:: 本文 ::
---+---

「権利を声高に口にするのは角が立つ。相手を立て、要らぬ波風を立てないように」という女性向けアドバイスは、日本の人生相談に特徴的なロジックなのだという。賢い女はどのように振る舞うべきなのだろうか。闘うべきか、闘わないべきか……?

日本の女性向け人生相談に多い、ある特徴的なロジック

コラムニスト・河崎環さん

「日本のメディアにおける女性向けの人生相談には、特徴的なロジックがある」と、友人の社会学研究者が指摘していた。

それは夫との不仲や、姑・舅との確執といったような、ワイドショー的な場面での人生相談だ。自分の要求を強く主張したり、ましてや「女性の権利」という言葉を声高に口にするのは「角が立つ」、「要らぬ波風を立てる」ということで、それよりも「女性であるあなたの側がもっと賢くなって、上手に相手を立てながら、自分の要求を通すようにするのがいいのですよ」というソリューションがこれまで広く普及してきた。

こうした「女性は主張せずに、周囲の状況を読み、賢く立ち回るのが最も合理的だというロジック」が日本のあらゆる人生相談で奨励されていること、そして「いわゆる“九州男児”なる男性たちを”抱える”、九州地方の市井の女性たちが共有してきた特徴的な思考と通底するものがあり、他の国の人生相談ではあまり見当たらない」との指摘に、子育てや女の人生相談といった原稿も書く私は考え込んだものだ。

---+---

:: データ行 ::
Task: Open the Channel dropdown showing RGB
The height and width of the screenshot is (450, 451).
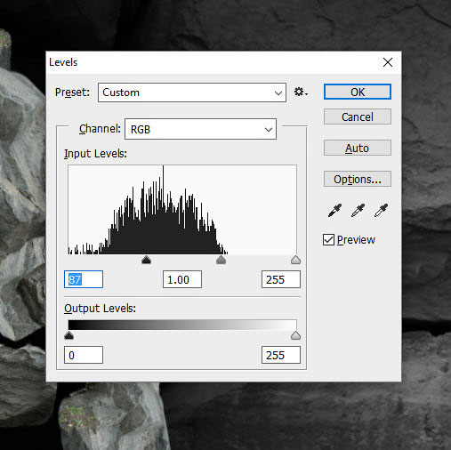Action: click(201, 129)
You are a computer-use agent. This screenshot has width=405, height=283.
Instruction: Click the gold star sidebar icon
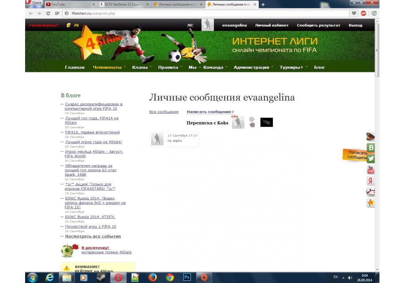pyautogui.click(x=371, y=203)
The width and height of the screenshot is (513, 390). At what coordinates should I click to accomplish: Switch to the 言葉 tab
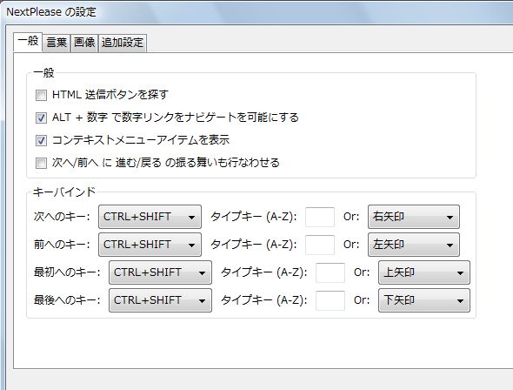coord(57,43)
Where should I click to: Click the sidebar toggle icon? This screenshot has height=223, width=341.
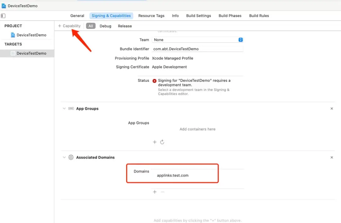(x=3, y=16)
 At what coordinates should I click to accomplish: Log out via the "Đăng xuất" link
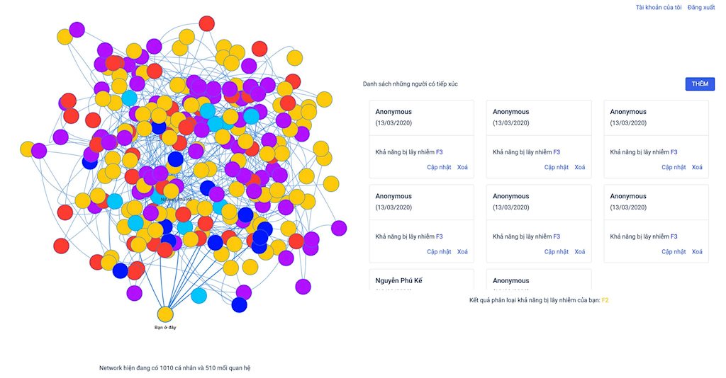pyautogui.click(x=701, y=7)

---+---

:: 課題一覧 ::
• 1. 本文の「こうした「女性は主張せずに、」から「も書く私は考え込んだものだ。」までを、「九州地方」を「東北地方」に入れ替えて書き出してください。
• 2. データ行の先頭から「coord(57,43)」を含む行までを、空行を除いた番号付きリストにまとめ、画像は入れないでください。

:: 解答一覧 ::
• 1.
こうした「女性は主張せずに、周囲の状況を読み、賢く立ち回るのが最も合理的だというロジック」が日本のあらゆる人生相談で奨励されていること、そして「いわゆる“九州男児”なる男性たちを”抱える”、東北地方の市井の女性たちが共有してきた特徴的な思考と通底するものがあり、他の国の人生相談ではあまり見当たらない」との指摘に、子育てや女の人生相談といった原稿も書く私は考え込んだものだ。

• 2.
1. Task: Open the Channel dropdown showing RGB
2. The height and width of the screenshot is (450, 451).
3. Action: click(201, 129)
4. You are a computer-use agent. This screenshot has width=405, height=283.
5. Instruction: Click the gold star sidebar icon
6. pyautogui.click(x=371, y=203)
7. The width and height of the screenshot is (513, 390). At what coordinates should I click to accomplish: Switch to the 言葉 tab
8. coord(57,43)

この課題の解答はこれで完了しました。